Thursday, February 7, 2013

Valentine Heffner (1758 - 1848)

Valentine Heffner joined the Revolutionary  Cause at the age of nineteen when he was drafted into the Continental Army in June, 1777.     According to his military records he continued to serve  in a state of readiness  as a minute man in the  militia of Franklin County,  Pennsylvania  until 1781.  He says he served under such noted Generals as Arnold, Armstrong, Smallwood and Washington. In the pension  application records  of 1837, he is named as  Vallintin Haffner. 

The Revolutionary War Pension record of Valentine Heffner provides an account of his service.  In his  own words Valentine  describes his  terms of service in 1777, 1778 and 1779.  He was  at the Battle of Brandywine under the leadership of General George Washington.   This painting  "Nation Makers" by Howard Pyle at the  Brandywine Museum in Chadds Ford Pennsylvania depicts the battle.
His service was provided in and around  the area north and west of Philadelphia. At the time of enlistment he  resided near Chambersburg in Franklin County, Pennsylvania.    Also in this record Valentine attests that he was born in 1758 in Germany and came to this country as  a child.  Other records  show he was born  in Teitzland, Pfalz of Zwiebrucken, (Hessia), Germany.

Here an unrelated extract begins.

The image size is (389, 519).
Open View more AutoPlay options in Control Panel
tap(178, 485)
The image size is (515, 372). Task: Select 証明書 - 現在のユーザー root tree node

Much of  what I first learned of the Heffner family history  came from  a booklet written by my great grandmother,  Ella May Heffner Long.     The Heffner Reunion,  Huntingdon, PA, Aug. 30, 1924, "A Brief Genealogy of the Family of John, Son of Valentine Heffner", Mrs. H.H. Long, family historian.  In it she writes:     
      "The Heffner family is of German descent and runs back into the past beyond the scope of this article.   The direct lineal ancestry has been traced seven generations to Valentine and Barbara (Nancy )  Miller Heffner, natives of Franklin Co., PA.    Valentine Heffner and his brother, Jacob, had served in the Revolutionary War and become citizens of Walker Twp, Huntingdon Co., which land was purchased from the Indians in 1754.  Valentine Heffner,  after living a few years upon the farm near the upper mill,  the foundation of which remains, later known as the Robb farm, returned to Franklin County;  but in 1796 came to make permanent settlement in Walker Twp.  Valentine and Jacob each secured 96 acres of land in the Little Valley; Jacob occupying the lower farm and living there  until 1817 when he moved to Ohio.  The upper farm has always belonged to the Heffner famly and there Valentine died in 1848 at the age of 89 and was buried in the cemetery;  having for a number of years been a Revolutionary pensioner.  He was the father of  fourteen children."

It is unclear if  Barbara or Nancy or Mary  are the same person.  All are names given as the wife of Valentine Heffner in various documents.  It is recorded that he married Nancy/Barbara  Miller on April 30,  1783 in Washington County,  Maryland.  In 1855 his wife Mary applied for a widow's pension.

 Of the fourteen children  of Valentine and his wife, only  seven lived to mature years. They were:
1. Catherine Heffner  who was born March 31, 1787 and died 26 January 26. 1871. She married Martin Speck.
2. Jacob Heffner who was born in 1789 and died in 1876. He married Susannah Nelson.
3. Peter Heffner who was born May 1, 1793  and died April 19, 1849.  He  married Catherine Enyeart a daughter of William Enyeart  and Jane Norris.
4. John Heffner. who was born  April 7, 1797 and  died September 16, 1881.  He married Rachel Enyeart,  also a daughter of William Enyeart  and Jane Norris.
5. Adam was born in 1799 and died in April of 1840. He married Rebecca Enyeart, another daughter of William Enyeart  and Jane Norris.
6. Barbara Heffner who was born 1802 and died 1832.  She married Christian Rowland and moved to Ashland Ohio.
7. Elizabeth Heffner who was born May 1, 1807  and died March 19, 1880.  She moved to Ashland, Ohio  and married  Andrew Mason.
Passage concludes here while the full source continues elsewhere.